Start of DATA SUPPLIED
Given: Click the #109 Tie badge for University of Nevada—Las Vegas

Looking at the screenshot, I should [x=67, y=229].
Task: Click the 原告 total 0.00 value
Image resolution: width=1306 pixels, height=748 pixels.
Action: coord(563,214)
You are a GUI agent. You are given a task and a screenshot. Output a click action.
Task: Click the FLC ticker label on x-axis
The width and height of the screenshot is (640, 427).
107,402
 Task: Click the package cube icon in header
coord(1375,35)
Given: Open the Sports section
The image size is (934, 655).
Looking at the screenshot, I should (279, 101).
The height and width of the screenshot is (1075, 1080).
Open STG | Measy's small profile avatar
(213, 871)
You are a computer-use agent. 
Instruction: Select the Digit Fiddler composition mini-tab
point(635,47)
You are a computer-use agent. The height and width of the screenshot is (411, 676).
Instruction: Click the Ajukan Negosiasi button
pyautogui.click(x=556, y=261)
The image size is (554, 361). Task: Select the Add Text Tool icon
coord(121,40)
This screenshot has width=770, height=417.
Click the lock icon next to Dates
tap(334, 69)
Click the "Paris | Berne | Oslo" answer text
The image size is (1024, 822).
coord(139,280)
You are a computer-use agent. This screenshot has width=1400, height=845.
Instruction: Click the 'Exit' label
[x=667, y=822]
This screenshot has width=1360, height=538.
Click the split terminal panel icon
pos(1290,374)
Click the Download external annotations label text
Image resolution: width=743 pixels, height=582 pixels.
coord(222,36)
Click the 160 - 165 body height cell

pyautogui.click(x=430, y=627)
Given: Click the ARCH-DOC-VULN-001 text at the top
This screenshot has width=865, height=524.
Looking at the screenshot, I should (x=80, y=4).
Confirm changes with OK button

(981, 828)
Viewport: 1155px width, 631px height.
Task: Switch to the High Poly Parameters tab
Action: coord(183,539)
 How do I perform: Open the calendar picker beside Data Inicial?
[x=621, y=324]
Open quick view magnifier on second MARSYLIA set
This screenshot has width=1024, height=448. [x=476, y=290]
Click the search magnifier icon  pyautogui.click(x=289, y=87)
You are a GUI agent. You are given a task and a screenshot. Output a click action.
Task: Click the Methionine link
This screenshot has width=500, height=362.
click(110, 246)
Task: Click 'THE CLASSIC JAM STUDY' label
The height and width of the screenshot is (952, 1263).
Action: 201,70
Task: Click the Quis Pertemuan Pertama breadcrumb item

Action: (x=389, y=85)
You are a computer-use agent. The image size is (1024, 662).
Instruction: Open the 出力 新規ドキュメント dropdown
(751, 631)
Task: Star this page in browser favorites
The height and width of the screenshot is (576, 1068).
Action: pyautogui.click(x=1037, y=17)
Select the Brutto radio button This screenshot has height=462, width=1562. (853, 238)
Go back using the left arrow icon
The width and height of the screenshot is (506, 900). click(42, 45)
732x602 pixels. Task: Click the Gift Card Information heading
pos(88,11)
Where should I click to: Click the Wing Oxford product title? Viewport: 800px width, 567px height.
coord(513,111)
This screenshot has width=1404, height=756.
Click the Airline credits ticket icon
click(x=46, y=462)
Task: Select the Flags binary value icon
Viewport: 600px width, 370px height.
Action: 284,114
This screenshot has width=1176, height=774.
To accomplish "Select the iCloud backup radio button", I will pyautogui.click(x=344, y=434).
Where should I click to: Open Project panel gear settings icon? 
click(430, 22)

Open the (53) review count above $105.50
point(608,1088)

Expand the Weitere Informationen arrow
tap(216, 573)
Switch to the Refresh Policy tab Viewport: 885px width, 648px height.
End of DATA SUPPLIED
- **WORK TO BE COMPLETED**
Copy each record from above without leaving any out.

- **ANSWER TO THE PROBLEM**
Given: Click the #109 Tie badge for University of Nevada—Las Vegas

Looking at the screenshot, I should [x=67, y=229].
Task: Click the 原告 total 0.00 value
Image resolution: width=1306 pixels, height=748 pixels.
Action: coord(563,214)
You are a GUI agent. You are given a task and a screenshot. Output a click action.
Task: Click the FLC ticker label on x-axis
The width and height of the screenshot is (640, 427).
107,402
 Task: Click the package cube icon in header
coord(1375,35)
Given: Open the Sports section
The image size is (934, 655).
Looking at the screenshot, I should (279, 101).
The height and width of the screenshot is (1075, 1080).
Open STG | Measy's small profile avatar
(213, 871)
You are a computer-use agent. 
Instruction: Select the Digit Fiddler composition mini-tab
point(635,47)
You are a computer-use agent. The height and width of the screenshot is (411, 676).
Instruction: Click the Ajukan Negosiasi button
pyautogui.click(x=556, y=261)
The image size is (554, 361). Task: Select the Add Text Tool icon
coord(121,40)
This screenshot has width=770, height=417.
Click the lock icon next to Dates
tap(334, 69)
Click the "Paris | Berne | Oslo" answer text
The image size is (1024, 822).
coord(139,280)
You are a computer-use agent. This screenshot has width=1400, height=845.
Instruction: Click the 'Exit' label
[x=667, y=822]
This screenshot has width=1360, height=538.
Click the split terminal panel icon
pos(1290,374)
Click the Download external annotations label text
Image resolution: width=743 pixels, height=582 pixels.
coord(222,36)
Click the 160 - 165 body height cell

pyautogui.click(x=430, y=627)
Given: Click the ARCH-DOC-VULN-001 text at the top
This screenshot has width=865, height=524.
Looking at the screenshot, I should (x=80, y=4).
Confirm changes with OK button

(981, 828)
Viewport: 1155px width, 631px height.
Task: Switch to the High Poly Parameters tab
Action: coord(183,539)
 How do I perform: Open the calendar picker beside Data Inicial?
[x=621, y=324]
Open quick view magnifier on second MARSYLIA set
This screenshot has width=1024, height=448. [x=476, y=290]
Click the search magnifier icon  pyautogui.click(x=289, y=87)
You are a GUI agent. You are given a task and a screenshot. Output a click action.
Task: Click the Methionine link
This screenshot has width=500, height=362.
click(110, 246)
Task: Click 'THE CLASSIC JAM STUDY' label
The height and width of the screenshot is (952, 1263).
Action: 201,70
Task: Click the Quis Pertemuan Pertama breadcrumb item

Action: (x=389, y=85)
You are a computer-use agent. The image size is (1024, 662).
Instruction: Open the 出力 新規ドキュメント dropdown
(751, 631)
Task: Star this page in browser favorites
The height and width of the screenshot is (576, 1068).
Action: pyautogui.click(x=1037, y=17)
Select the Brutto radio button This screenshot has height=462, width=1562. (853, 238)
Go back using the left arrow icon
The width and height of the screenshot is (506, 900). click(42, 45)
732x602 pixels. Task: Click the Gift Card Information heading
pos(88,11)
Where should I click to: Click the Wing Oxford product title? Viewport: 800px width, 567px height.
coord(513,111)
This screenshot has width=1404, height=756.
Click the Airline credits ticket icon
click(x=46, y=462)
Task: Select the Flags binary value icon
Viewport: 600px width, 370px height.
Action: 284,114
This screenshot has width=1176, height=774.
To accomplish "Select the iCloud backup radio button", I will pyautogui.click(x=344, y=434).
Where should I click to: Open Project panel gear settings icon? 
click(430, 22)

Open the (53) review count above $105.50
point(608,1088)

Expand the Weitere Informationen arrow
tap(216, 573)
Switch to the Refresh Policy tab Viewport: 885px width, 648px height.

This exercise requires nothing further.